O art. 226 do Código de Processo Penal rege que quando houver a necessidade de se fazer o reconhecimento de pessoa alguns procedimentos deverão ser seguidos. Inicialmente, a pessoa que tiver de fazer o reconhecimento será convidada a descrever a pessoa que deva ser reconhecida.

Além disso, quando possível, a pessoa, cujo reconhecimento se pretender, será colocada ao lado de outras que com ela tiverem qualquer semelhança, convidando-se quem tiver de fazer o reconhecimento a apontá-la. Se houver razão para recear que a pessoa chamada para o reconhecimento, por efeito de intimidação ou outra influência, não diga a verdade em face da pessoa que deve ser reconhecida, a autoridade providenciará para que esta não veja aquela.

Ademais, se várias forem as pessoas chamadas a efetuar o reconhecimento da pessoa, cada uma fará a prova em separado, evitando-se qualquer comunicação entre elas.
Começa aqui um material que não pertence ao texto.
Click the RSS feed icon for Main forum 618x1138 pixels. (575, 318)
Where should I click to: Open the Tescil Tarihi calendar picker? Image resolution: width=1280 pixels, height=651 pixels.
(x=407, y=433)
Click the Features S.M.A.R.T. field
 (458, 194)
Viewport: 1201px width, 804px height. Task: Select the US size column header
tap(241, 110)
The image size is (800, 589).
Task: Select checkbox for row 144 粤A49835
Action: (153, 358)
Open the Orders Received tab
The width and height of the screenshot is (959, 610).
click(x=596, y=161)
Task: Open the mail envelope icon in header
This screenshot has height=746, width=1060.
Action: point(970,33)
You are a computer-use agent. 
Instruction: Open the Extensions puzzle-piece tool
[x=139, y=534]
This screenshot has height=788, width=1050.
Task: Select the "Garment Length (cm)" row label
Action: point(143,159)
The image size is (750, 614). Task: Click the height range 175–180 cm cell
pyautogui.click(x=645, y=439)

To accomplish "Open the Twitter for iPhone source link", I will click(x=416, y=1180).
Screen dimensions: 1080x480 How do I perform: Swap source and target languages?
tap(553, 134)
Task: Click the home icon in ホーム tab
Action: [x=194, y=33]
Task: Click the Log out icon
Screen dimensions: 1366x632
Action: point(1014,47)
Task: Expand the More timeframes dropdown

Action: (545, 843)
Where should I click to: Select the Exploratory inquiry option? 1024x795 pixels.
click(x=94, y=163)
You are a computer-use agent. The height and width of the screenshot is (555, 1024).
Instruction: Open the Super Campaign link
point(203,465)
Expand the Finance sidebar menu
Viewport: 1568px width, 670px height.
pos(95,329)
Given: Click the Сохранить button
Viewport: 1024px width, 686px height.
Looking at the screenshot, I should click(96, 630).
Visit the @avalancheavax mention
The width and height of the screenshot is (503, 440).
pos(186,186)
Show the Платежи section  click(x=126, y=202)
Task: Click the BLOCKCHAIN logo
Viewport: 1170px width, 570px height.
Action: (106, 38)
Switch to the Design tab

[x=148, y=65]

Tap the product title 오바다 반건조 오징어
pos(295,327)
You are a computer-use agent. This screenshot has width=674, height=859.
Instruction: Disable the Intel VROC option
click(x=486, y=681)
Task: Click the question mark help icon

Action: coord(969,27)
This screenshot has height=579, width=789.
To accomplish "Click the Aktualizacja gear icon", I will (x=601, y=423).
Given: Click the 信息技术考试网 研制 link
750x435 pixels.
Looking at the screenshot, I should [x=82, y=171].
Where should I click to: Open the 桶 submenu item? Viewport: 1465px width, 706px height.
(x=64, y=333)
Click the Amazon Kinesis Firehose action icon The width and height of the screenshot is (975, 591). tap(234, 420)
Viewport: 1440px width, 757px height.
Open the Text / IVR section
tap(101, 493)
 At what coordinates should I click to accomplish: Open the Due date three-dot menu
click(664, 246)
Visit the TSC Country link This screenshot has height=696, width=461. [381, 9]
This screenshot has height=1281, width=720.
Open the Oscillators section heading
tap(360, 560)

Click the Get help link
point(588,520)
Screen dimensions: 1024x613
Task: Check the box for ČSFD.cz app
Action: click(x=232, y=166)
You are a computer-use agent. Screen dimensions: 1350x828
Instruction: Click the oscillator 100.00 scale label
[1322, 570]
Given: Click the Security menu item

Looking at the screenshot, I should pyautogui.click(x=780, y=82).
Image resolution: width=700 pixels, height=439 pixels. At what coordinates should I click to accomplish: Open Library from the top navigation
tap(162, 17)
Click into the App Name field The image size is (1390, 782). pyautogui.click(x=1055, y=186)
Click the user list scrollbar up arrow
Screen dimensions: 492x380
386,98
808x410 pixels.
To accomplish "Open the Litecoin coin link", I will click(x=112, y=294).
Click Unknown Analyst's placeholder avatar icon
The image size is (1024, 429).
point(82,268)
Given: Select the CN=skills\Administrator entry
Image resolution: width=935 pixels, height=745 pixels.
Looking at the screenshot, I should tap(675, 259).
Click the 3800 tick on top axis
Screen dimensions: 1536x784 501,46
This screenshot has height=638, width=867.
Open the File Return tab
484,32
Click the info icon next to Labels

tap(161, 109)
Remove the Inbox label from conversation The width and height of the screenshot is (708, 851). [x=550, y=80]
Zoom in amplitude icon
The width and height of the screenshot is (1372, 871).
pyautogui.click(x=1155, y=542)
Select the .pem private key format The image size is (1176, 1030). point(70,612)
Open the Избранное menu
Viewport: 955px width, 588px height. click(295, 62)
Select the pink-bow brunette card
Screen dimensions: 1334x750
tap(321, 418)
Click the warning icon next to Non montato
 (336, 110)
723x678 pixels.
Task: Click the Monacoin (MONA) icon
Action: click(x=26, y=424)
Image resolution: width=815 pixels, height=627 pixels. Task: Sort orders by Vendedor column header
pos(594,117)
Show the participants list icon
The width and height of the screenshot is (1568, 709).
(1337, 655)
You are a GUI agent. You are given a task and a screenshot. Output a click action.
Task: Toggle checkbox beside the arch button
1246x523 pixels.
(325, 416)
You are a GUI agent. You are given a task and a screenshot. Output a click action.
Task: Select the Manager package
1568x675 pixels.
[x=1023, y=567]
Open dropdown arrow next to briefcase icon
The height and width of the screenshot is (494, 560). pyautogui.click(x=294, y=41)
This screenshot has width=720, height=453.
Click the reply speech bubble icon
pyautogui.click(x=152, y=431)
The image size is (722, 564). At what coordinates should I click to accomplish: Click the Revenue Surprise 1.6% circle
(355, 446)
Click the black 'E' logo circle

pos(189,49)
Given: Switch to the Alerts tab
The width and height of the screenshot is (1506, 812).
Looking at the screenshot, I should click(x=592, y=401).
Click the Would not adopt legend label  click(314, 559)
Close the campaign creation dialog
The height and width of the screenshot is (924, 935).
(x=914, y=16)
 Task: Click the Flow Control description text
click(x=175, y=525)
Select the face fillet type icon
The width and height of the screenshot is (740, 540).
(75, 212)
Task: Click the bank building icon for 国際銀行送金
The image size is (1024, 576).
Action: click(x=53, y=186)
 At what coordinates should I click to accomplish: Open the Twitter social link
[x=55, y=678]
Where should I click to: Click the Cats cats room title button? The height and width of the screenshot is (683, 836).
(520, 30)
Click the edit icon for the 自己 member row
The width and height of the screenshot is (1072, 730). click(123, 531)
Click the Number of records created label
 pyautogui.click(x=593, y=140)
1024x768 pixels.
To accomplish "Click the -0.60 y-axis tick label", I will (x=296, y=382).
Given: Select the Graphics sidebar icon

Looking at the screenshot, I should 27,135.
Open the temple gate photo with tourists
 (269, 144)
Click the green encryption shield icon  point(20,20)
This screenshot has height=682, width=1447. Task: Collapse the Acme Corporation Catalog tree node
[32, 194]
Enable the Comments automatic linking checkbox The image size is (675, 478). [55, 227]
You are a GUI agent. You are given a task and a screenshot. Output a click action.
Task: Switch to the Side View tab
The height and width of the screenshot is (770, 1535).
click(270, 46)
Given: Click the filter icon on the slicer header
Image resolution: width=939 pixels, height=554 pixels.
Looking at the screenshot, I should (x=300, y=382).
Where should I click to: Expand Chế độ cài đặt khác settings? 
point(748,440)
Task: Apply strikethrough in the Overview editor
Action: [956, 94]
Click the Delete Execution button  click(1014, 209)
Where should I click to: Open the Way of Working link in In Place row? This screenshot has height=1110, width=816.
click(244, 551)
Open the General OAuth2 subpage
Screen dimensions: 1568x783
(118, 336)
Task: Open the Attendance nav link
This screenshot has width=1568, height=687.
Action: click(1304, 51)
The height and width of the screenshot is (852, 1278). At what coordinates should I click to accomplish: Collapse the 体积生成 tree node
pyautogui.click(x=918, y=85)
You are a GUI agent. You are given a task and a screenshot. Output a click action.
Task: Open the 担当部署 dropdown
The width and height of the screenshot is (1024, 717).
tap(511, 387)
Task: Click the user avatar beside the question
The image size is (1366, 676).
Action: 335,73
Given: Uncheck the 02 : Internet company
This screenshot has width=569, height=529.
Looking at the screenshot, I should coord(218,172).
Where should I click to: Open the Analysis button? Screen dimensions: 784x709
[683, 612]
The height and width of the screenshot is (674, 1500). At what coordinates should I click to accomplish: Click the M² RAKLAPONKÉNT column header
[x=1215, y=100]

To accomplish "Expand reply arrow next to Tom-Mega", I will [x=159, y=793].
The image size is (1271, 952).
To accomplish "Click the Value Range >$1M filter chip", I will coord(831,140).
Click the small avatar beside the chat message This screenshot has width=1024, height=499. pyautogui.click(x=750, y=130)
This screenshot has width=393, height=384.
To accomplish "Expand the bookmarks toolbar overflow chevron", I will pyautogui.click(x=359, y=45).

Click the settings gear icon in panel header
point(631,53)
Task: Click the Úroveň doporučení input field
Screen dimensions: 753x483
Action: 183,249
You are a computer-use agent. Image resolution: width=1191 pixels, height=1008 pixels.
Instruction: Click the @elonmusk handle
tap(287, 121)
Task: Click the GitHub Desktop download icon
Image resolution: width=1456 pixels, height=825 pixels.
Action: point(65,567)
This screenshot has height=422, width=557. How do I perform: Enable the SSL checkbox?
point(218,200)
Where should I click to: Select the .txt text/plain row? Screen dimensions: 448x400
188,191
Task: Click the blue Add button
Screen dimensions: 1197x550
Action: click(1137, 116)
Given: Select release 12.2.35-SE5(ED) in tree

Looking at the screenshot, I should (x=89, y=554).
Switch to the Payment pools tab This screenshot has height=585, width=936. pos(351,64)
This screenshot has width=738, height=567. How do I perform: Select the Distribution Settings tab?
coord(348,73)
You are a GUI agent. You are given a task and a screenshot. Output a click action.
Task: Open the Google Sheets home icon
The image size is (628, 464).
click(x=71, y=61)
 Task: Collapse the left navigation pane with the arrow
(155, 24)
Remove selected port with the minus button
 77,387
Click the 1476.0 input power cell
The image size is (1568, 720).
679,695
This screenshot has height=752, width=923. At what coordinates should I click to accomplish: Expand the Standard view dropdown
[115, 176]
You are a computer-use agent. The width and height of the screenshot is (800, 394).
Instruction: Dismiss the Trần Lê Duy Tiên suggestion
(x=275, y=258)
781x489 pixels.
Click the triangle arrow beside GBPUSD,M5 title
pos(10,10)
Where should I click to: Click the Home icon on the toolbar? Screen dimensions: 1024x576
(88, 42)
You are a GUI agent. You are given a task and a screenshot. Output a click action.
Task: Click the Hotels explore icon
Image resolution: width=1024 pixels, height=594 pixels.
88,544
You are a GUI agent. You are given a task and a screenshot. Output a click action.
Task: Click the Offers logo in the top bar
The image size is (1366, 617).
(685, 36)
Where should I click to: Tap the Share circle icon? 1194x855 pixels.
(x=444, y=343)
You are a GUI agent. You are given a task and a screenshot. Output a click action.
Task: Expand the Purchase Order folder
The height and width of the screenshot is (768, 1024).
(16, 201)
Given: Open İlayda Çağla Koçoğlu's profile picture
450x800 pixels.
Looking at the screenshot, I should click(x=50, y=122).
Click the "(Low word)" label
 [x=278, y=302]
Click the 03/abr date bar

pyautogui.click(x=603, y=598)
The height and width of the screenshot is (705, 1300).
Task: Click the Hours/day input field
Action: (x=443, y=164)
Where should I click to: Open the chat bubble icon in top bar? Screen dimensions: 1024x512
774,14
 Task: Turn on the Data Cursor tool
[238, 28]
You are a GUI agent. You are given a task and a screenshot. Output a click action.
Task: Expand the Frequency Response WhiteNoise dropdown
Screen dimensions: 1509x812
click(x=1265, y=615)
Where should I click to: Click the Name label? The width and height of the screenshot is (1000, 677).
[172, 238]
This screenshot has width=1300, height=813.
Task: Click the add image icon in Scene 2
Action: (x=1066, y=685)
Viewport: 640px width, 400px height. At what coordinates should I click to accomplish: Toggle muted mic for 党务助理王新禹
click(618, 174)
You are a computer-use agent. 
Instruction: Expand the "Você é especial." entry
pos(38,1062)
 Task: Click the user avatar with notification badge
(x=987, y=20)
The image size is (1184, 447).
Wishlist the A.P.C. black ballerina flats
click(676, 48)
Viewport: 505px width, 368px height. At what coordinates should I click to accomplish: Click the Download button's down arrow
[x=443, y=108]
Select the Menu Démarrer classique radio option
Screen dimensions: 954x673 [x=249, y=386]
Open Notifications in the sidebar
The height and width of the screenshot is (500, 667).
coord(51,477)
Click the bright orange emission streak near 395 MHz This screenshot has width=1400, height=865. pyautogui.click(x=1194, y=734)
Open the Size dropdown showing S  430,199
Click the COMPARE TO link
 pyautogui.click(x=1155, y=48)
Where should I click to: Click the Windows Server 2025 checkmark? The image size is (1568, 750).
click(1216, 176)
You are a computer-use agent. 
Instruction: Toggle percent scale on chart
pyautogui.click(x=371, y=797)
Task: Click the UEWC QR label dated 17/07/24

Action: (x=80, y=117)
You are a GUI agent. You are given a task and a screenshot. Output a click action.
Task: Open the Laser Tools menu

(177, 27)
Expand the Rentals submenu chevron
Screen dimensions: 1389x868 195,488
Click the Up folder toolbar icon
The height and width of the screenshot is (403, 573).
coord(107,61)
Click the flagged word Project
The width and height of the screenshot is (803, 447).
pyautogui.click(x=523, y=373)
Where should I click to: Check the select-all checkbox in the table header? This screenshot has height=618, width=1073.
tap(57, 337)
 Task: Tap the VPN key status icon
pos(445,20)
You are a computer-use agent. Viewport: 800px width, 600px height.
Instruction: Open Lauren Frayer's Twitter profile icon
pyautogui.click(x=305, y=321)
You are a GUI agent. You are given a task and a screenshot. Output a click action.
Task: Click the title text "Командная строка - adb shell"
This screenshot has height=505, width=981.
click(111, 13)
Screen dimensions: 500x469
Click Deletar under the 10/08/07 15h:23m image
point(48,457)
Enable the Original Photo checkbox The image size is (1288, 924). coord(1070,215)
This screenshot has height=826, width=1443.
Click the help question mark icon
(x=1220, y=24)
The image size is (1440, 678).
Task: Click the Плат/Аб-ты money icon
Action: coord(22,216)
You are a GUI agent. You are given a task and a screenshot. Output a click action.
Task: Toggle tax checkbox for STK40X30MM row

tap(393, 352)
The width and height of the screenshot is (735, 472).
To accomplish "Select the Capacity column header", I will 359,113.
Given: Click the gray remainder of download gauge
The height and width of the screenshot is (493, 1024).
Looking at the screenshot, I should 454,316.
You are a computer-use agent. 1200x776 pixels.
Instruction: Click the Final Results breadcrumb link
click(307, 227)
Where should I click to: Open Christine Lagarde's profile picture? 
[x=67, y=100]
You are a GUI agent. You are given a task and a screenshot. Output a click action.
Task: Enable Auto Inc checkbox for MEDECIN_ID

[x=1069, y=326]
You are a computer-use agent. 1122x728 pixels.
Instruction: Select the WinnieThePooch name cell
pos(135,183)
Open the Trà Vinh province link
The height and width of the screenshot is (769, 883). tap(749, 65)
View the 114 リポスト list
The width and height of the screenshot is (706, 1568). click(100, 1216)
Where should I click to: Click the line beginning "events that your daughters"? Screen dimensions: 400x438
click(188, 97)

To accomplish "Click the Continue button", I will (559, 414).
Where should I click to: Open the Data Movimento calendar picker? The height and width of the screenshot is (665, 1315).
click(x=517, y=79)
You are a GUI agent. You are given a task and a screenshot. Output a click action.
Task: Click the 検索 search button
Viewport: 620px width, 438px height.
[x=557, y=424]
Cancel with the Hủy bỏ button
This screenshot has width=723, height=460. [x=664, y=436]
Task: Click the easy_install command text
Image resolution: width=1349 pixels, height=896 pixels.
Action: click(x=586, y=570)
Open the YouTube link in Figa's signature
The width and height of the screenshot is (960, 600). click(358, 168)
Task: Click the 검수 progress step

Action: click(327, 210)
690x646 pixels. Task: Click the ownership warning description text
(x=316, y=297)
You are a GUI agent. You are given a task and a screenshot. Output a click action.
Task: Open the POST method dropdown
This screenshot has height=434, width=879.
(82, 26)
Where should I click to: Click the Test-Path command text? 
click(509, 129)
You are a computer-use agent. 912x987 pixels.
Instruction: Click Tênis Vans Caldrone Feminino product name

Ao final, será lavrado auto de reconhecimento de maneira bastante detalhada, subscrito pela autoridade, pela pessoa chamada para proceder ao reconhecimento e por duas testemunhas.

Assim sendo, se o procedimento fosse seguido rigidamente, os riscos de um reconhecimento claudicante seriam diminuídos. Entretanto, na prática criminal, percebe-se um total desrespeito à lei.

No curso do inquérito policial e até mesmo durante as audiências criminais, o reconhecimento é feito somente através de fotografias ou imagens de câmeras de segurança, muitas vezes de baixíssima qualidade. Constatamos que o Poder Judiciário tem rasgado o Código de Processo Penal, no tocante à produção de provas, apoiado pelo parecer ministerial.

O reconhecimento de pessoas é um ato que depende exclusivamente da memória. Não se pode olvidar dos perigos que permeiam esse fato, já que a memória está sujeita a distorções oriundas de influências internas e externas. As falsas memórias são recordadas de maneira involuntária e com convicção de que se tratam de informações reais.

Como comprovação do que se afirma, no ano de 2019, o Fantástico realizou o Experimento Testa com estudantes de Direito. Nessa oportunidade, um sujeito entrou em uma sala de aula, de maneira despercebida, e furtou o notebook do professor, tendo, logo em seguida, saído correndo. Após o ocorrido, os acadêmicos foram informados de que se tratava de um teste e que deveriam fazer o reconhecimento daquele indivíduo através de fotografias.

Como resultado do experimento, 73% indicaram erroneamente o responsável pelo crime, enquanto que 27% apontaram com assertividade.

Assim sendo, por meio do Experimento Testa concluiu-se que o reconhecimento de pessoas não é um meio de prova completamente seguro quanto à identificação do autor de determinado crime, em razão da falibilidade da memória humana, pois até mesmo os alunos que tinham total certeza acerca da autoria, foram vítimas de falsas memórias ao indicarem elementos que não existiam.

Além disso, nos Estados Unidos, segundo dados do Innocence Project, as identificações pessoais equivocadas são a principal causa de erros judiciais, presentes em 69% dos casos em que, mediante prova de DNA, obteve-se a revisão de condenações indevidas com posterior declaração de inocência do condenado

Enfim, apesar de ser um meio de prova oficial e possuir um valor significativo, tal procedimento não deve ser utilizado como única fundamentação em uma eventual sentença criminal condenatória, afinal, o reconhecimento pode ter sido realizado mediante distorções naturais da memória em razão do decurso do tempo entre o fato e a realização do ato.

Se o processo penal depender excessivamente de elocubrações, sem considerar o risco que isso pode significar, muitas injustiças poderão ser cometidas.